──────── EXCERPTED DATA

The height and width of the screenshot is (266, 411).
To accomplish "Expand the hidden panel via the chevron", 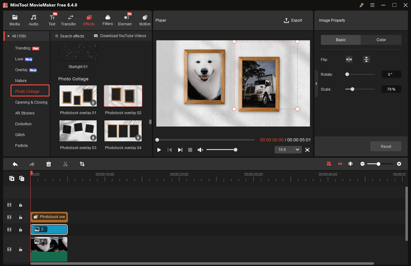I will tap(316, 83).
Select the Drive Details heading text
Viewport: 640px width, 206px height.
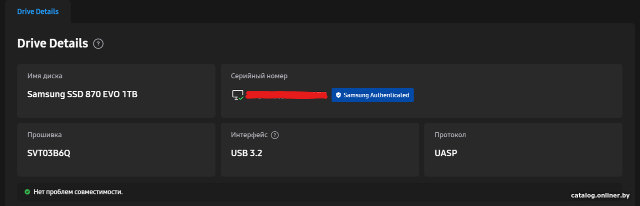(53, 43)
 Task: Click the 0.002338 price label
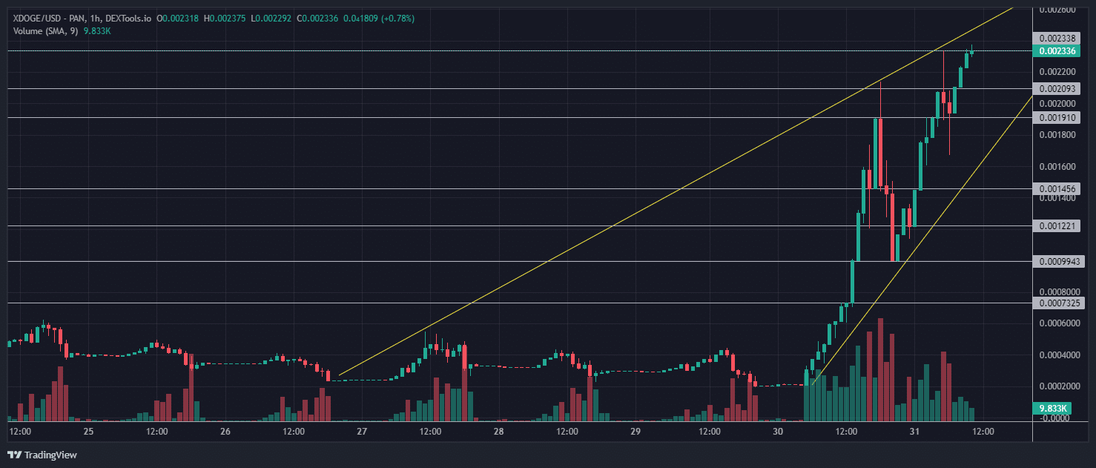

────────────────

• **WHAT IS REQUIRED**:
Express the records as a Markdown table with the columns "Row" and "Text", covering the lines from the line with "Select the Drive Details heading text" through the end of the records, both ends included. Number each row, skip blank lines, and leave the pictures out.

• **TASK SOLUTION**:
| Row | Text |
|---|---|
| 1 | Select the Drive Details heading text |
| 2 | Viewport: 640px width, 206px height. |
| 3 | (53, 43) |
| 4 |  Task: Click the 0.002338 price label |